TASK REQUIREMENTS → Print the following data verbatim, keeping every line unchanged and in its original order.
— begin —
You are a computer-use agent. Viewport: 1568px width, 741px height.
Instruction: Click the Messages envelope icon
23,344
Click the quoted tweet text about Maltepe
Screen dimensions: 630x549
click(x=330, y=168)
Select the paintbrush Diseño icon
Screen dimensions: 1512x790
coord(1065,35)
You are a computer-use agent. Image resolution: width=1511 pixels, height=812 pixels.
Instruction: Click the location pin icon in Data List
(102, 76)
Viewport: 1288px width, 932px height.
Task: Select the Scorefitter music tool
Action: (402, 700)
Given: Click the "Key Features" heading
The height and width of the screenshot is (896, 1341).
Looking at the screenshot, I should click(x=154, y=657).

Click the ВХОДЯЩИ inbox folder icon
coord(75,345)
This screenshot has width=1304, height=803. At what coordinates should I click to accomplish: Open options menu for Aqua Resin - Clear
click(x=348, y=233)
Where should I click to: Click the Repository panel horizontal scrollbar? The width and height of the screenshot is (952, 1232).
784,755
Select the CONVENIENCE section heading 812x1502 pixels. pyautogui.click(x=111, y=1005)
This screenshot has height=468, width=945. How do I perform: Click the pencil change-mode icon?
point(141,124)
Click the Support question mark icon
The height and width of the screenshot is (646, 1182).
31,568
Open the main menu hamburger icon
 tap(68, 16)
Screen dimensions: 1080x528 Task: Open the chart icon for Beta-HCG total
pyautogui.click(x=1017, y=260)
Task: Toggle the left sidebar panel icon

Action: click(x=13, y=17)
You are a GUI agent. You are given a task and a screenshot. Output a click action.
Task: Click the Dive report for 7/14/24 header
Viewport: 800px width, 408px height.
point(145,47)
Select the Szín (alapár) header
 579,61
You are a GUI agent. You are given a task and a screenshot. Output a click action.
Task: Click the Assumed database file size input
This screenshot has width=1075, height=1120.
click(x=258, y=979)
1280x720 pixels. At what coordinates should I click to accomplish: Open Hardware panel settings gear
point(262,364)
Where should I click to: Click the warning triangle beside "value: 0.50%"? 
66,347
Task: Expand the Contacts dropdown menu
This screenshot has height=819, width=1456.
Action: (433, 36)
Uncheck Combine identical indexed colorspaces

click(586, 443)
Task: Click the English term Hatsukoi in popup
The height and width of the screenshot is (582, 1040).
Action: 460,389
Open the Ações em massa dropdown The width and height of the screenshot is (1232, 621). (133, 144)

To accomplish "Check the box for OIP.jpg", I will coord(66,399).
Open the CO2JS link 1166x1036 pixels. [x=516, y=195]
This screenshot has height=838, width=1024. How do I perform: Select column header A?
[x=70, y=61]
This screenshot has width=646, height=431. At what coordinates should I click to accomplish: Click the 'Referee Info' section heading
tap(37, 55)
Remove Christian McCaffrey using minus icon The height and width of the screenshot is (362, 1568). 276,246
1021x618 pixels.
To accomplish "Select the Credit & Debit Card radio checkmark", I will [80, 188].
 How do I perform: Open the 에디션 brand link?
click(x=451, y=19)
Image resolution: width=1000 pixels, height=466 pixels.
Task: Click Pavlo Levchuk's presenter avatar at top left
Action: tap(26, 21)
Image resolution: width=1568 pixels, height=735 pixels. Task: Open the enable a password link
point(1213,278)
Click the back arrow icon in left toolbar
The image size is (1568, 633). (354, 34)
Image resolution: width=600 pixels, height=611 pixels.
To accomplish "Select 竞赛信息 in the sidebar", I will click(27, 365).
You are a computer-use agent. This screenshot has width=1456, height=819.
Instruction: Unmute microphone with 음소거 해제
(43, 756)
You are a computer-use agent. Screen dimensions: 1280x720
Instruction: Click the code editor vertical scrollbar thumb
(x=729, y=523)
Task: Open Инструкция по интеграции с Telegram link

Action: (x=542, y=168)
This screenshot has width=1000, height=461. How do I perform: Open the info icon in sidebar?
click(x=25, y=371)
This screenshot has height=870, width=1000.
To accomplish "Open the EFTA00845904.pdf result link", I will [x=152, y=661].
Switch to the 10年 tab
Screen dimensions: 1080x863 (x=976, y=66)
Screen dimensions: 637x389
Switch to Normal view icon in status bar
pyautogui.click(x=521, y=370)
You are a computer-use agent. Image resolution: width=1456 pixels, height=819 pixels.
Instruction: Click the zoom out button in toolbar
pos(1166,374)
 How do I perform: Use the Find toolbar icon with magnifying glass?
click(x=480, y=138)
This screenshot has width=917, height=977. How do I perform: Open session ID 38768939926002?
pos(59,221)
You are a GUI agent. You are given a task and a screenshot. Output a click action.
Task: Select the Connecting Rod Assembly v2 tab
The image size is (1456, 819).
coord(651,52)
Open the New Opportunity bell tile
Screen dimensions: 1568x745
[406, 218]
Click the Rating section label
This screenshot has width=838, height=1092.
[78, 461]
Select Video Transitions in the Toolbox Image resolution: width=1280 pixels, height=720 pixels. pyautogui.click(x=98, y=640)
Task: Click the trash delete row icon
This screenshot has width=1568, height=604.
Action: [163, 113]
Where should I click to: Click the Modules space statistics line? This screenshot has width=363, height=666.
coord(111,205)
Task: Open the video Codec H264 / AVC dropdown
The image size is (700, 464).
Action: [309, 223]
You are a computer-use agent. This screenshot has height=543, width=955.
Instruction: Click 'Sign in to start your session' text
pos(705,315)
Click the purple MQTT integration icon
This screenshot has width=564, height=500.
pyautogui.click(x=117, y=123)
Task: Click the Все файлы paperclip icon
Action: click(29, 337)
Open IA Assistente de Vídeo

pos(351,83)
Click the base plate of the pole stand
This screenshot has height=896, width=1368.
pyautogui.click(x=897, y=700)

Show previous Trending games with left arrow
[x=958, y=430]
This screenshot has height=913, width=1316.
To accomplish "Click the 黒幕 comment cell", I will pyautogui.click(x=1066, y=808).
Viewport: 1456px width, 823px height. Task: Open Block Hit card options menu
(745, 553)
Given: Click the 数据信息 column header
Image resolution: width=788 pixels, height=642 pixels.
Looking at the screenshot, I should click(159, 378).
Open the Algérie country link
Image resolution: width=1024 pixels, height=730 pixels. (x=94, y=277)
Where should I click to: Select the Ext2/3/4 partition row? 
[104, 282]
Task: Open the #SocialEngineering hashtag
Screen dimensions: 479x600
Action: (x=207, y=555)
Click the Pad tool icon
— end —
TASK ANSWER →
You are a computer-use agent. Viewport: 1568px width, 741px height.
Instruction: Click the Messages envelope icon
23,344
Click the quoted tweet text about Maltepe
Screen dimensions: 630x549
click(x=330, y=168)
Select the paintbrush Diseño icon
Screen dimensions: 1512x790
coord(1065,35)
You are a computer-use agent. Image resolution: width=1511 pixels, height=812 pixels.
Instruction: Click the location pin icon in Data List
(102, 76)
Viewport: 1288px width, 932px height.
Task: Select the Scorefitter music tool
Action: (402, 700)
Given: Click the "Key Features" heading
The height and width of the screenshot is (896, 1341).
Looking at the screenshot, I should click(x=154, y=657).

Click the ВХОДЯЩИ inbox folder icon
coord(75,345)
This screenshot has width=1304, height=803. At what coordinates should I click to accomplish: Open options menu for Aqua Resin - Clear
click(x=348, y=233)
Where should I click to: Click the Repository panel horizontal scrollbar? The width and height of the screenshot is (952, 1232).
784,755
Select the CONVENIENCE section heading 812x1502 pixels. pyautogui.click(x=111, y=1005)
This screenshot has height=468, width=945. How do I perform: Click the pencil change-mode icon?
point(141,124)
Click the Support question mark icon
The height and width of the screenshot is (646, 1182).
31,568
Open the main menu hamburger icon
 tap(68, 16)
Screen dimensions: 1080x528 Task: Open the chart icon for Beta-HCG total
pyautogui.click(x=1017, y=260)
Task: Toggle the left sidebar panel icon

Action: click(x=13, y=17)
You are a GUI agent. You are given a task and a screenshot. Output a click action.
Task: Click the Dive report for 7/14/24 header
Viewport: 800px width, 408px height.
point(145,47)
Select the Szín (alapár) header
 579,61
You are a GUI agent. You are given a task and a screenshot. Output a click action.
Task: Click the Assumed database file size input
This screenshot has width=1075, height=1120.
click(x=258, y=979)
1280x720 pixels. At what coordinates should I click to accomplish: Open Hardware panel settings gear
point(262,364)
Where should I click to: Click the warning triangle beside "value: 0.50%"? 
66,347
Task: Expand the Contacts dropdown menu
This screenshot has height=819, width=1456.
Action: (433, 36)
Uncheck Combine identical indexed colorspaces

click(586, 443)
Task: Click the English term Hatsukoi in popup
The height and width of the screenshot is (582, 1040).
Action: 460,389
Open the Ações em massa dropdown The width and height of the screenshot is (1232, 621). (133, 144)

To accomplish "Check the box for OIP.jpg", I will coord(66,399).
Open the CO2JS link 1166x1036 pixels. [x=516, y=195]
This screenshot has height=838, width=1024. How do I perform: Select column header A?
[x=70, y=61]
This screenshot has width=646, height=431. At what coordinates should I click to accomplish: Click the 'Referee Info' section heading
tap(37, 55)
Remove Christian McCaffrey using minus icon The height and width of the screenshot is (362, 1568). 276,246
1021x618 pixels.
To accomplish "Select the Credit & Debit Card radio checkmark", I will [80, 188].
 How do I perform: Open the 에디션 brand link?
click(x=451, y=19)
Image resolution: width=1000 pixels, height=466 pixels.
Task: Click Pavlo Levchuk's presenter avatar at top left
Action: tap(26, 21)
Image resolution: width=1568 pixels, height=735 pixels. Task: Open the enable a password link
point(1213,278)
Click the back arrow icon in left toolbar
The image size is (1568, 633). (354, 34)
Image resolution: width=600 pixels, height=611 pixels.
To accomplish "Select 竞赛信息 in the sidebar", I will click(27, 365).
You are a computer-use agent. This screenshot has width=1456, height=819.
Instruction: Unmute microphone with 음소거 해제
(43, 756)
You are a computer-use agent. Screen dimensions: 1280x720
Instruction: Click the code editor vertical scrollbar thumb
(x=729, y=523)
Task: Open Инструкция по интеграции с Telegram link

Action: (x=542, y=168)
This screenshot has width=1000, height=461. How do I perform: Open the info icon in sidebar?
click(x=25, y=371)
This screenshot has height=870, width=1000.
To accomplish "Open the EFTA00845904.pdf result link", I will [x=152, y=661].
Switch to the 10年 tab
Screen dimensions: 1080x863 (x=976, y=66)
Screen dimensions: 637x389
Switch to Normal view icon in status bar
pyautogui.click(x=521, y=370)
You are a computer-use agent. Image resolution: width=1456 pixels, height=819 pixels.
Instruction: Click the zoom out button in toolbar
pos(1166,374)
 How do I perform: Use the Find toolbar icon with magnifying glass?
click(x=480, y=138)
This screenshot has width=917, height=977. How do I perform: Open session ID 38768939926002?
pos(59,221)
You are a GUI agent. You are given a task and a screenshot. Output a click action.
Task: Select the Connecting Rod Assembly v2 tab
The image size is (1456, 819).
coord(651,52)
Open the New Opportunity bell tile
Screen dimensions: 1568x745
[406, 218]
Click the Rating section label
This screenshot has width=838, height=1092.
[78, 461]
Select Video Transitions in the Toolbox Image resolution: width=1280 pixels, height=720 pixels. pyautogui.click(x=98, y=640)
Task: Click the trash delete row icon
This screenshot has width=1568, height=604.
Action: [163, 113]
Where should I click to: Click the Modules space statistics line? This screenshot has width=363, height=666.
coord(111,205)
Task: Open the video Codec H264 / AVC dropdown
The image size is (700, 464).
Action: [309, 223]
You are a computer-use agent. This screenshot has height=543, width=955.
Instruction: Click 'Sign in to start your session' text
pos(705,315)
Click the purple MQTT integration icon
This screenshot has width=564, height=500.
pyautogui.click(x=117, y=123)
Task: Click the Все файлы paperclip icon
Action: click(29, 337)
Open IA Assistente de Vídeo

pos(351,83)
Click the base plate of the pole stand
This screenshot has height=896, width=1368.
pyautogui.click(x=897, y=700)

Show previous Trending games with left arrow
[x=958, y=430]
This screenshot has height=913, width=1316.
To accomplish "Click the 黒幕 comment cell", I will pyautogui.click(x=1066, y=808).
Viewport: 1456px width, 823px height. Task: Open Block Hit card options menu
(745, 553)
Given: Click the 数据信息 column header
Image resolution: width=788 pixels, height=642 pixels.
Looking at the screenshot, I should click(159, 378).
Open the Algérie country link
Image resolution: width=1024 pixels, height=730 pixels. (x=94, y=277)
Where should I click to: Select the Ext2/3/4 partition row? 
[104, 282]
Task: Open the #SocialEngineering hashtag
Screen dimensions: 479x600
Action: (x=207, y=555)
Click the Pad tool icon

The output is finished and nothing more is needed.